● **Work instruction 1**:
Answer these questions using the passage on Idaho's religious exemptions from child neglect law:
(a) Which Idaho Code section says a child given treatment by prayer alone in lieu of medical treatment shall not be deemed neglected for that reason alone?
(b) What two home remedies are given as examples of things a parent might combine with prayer?
(c) What act by a parent should Idaho not penalize, according to the passage?
● **Work instruction 2**: Pick up the passage on Idaho's religious exemptions from child neglect law after its final sentence and continue it.

● **Passage to read**:
****************************************

In the civil code, there are two religious exemptions which should also be repealed:
- “[N]o child whose parent or guardian chooses for such child treatment by prayers through spiritual means alone in lieu of medical treatment, shall be deemed for that reason alone to be neglected or lack parental care necessary for his health and well being. . . .” Idaho Code 16-1602(28)(a)
- “In making its order under subsection (a) of this section [for emergency medical treatment], the court shall take into consideration any treatment being given the child by prayer through spiritual means alone, if the child or his parent, guardian or legal custodian are adherents of a bona fide religious denomination that relies exclusively on this form of treatment in lieu of medical treatment.” Idaho Code 16-1627(3) (emphasis added in above statutes)
These laws may give mandated reporters the assumption that children deprived of medical care on religious grounds are not neglected, but are instead getting “treatment” that is a legal substitute for medical care. It needs to be made clear to public officials and parents that cases of religion-based deprivation of medical care are neglect and should be reported to Child Protection Services, that CPS has statutory authority to investigate these cases, and that courts have authority to order medical care for children over religious objections of parents.
Another problem is that these laws reward fanaticism. They give a privilege only to those who rely exclusively on spiritual means to heal a child. If the parent combines prayer with home remedies — Gatorade, cool baths, etc. — then s/he cannot have the religious exemption. If the parent calls 911 at the last minute, then s/he was not relying exclusively on spiritual means alone and could be prosecuted. Idaho should not have a law that penalizes a parent for calling 911.

****************************************

Records taken from a dataset:
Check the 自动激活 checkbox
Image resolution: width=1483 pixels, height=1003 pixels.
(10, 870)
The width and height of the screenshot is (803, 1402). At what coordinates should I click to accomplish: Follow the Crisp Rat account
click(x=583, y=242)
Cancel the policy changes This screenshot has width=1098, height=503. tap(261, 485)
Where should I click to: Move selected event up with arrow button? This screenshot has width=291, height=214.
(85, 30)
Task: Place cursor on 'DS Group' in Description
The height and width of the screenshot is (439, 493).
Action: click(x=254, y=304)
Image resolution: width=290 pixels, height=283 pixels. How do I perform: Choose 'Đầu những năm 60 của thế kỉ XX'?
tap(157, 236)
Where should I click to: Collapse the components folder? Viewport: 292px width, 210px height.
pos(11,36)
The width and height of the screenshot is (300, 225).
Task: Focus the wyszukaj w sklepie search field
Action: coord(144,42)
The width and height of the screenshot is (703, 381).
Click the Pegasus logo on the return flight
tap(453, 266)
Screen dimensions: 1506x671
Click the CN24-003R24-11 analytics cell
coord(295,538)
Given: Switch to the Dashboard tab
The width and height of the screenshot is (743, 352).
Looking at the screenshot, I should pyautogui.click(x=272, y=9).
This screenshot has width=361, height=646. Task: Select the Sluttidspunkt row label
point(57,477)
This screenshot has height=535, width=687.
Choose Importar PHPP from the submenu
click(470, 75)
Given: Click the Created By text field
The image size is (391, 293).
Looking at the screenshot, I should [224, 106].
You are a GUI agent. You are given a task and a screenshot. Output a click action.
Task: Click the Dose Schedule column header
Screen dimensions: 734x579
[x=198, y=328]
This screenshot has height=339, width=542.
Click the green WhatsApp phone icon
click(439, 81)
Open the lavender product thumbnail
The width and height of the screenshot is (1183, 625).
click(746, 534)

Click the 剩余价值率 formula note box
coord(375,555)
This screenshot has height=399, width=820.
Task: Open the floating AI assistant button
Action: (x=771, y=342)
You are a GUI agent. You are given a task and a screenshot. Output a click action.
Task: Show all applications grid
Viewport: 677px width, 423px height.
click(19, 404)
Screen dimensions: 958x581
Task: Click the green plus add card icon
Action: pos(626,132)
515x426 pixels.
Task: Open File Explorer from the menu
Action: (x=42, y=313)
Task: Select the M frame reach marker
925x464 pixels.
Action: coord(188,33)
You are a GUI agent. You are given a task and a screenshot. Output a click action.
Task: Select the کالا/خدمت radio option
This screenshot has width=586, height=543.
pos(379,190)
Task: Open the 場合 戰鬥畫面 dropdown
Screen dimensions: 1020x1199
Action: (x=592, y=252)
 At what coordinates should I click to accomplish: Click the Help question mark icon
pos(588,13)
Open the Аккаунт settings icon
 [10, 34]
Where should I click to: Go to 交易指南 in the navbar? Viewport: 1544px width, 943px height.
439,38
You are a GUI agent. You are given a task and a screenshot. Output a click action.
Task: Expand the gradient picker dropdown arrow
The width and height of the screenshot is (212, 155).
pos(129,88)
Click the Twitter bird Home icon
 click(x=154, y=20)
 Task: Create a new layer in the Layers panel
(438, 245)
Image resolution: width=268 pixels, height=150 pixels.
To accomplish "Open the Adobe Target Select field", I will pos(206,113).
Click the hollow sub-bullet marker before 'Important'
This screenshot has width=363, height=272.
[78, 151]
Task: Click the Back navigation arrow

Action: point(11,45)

****************************************

● **Response box 1**:
(a) Idaho Code 16-1602(28)(a)
(b) Gatorade and cool baths
(c) Calling 911

● **Response box 2**:
Furthermore, the last law is constitutionally suspect for requiring the state to give special consideration only to those who belong to a “bona fide religious denomination that relies exclusively on this form of treatment in lieu of medical treatment.” Many court rulings have held that the state cannot give a religious privilege only to those who belong to certain churches. If the state gives a religious privilege it must give it to everyone who has personal beliefs on the issue whether they’re endorsed by a church or not. We would also question whether the state has a right to determine which denominations are bona fide.
If not now, when?
In the 2014 legislative session Representative John Gannon introduced a bill which modified the current religious exemptions. While it was not the needed full repeal, it was at least a step in the right direction. The bill was referred to committee, but no hearings were held. According to the Associated Press, the House leadership “feared an emotionally charged hearing pitting religious freedom against values like child welfare.” Especially so in an election year. Wait for the 2015 session, child advocates were told, when the elections are over.
But then the 2015 legislative session came and went with no bill to protect children in anti-medical sects even introduced.
In the fall Senator Lee Heider promised to support a bill to protect these children and asked the Attorney General to prepare it but after attending a Followers of Christ church service in January, 2016, he said he opposed the bill. He nevertheless promised to allow a public hearing on it in the committee he chairs.
Representative John Gannon then tried to introduce the bill prepared by the Attorney General but Heider would not allow the bill to be printed. Heider claims it was given to him too late; Gannon disputes that.
As of February 7, 2017, no bill has been introduced.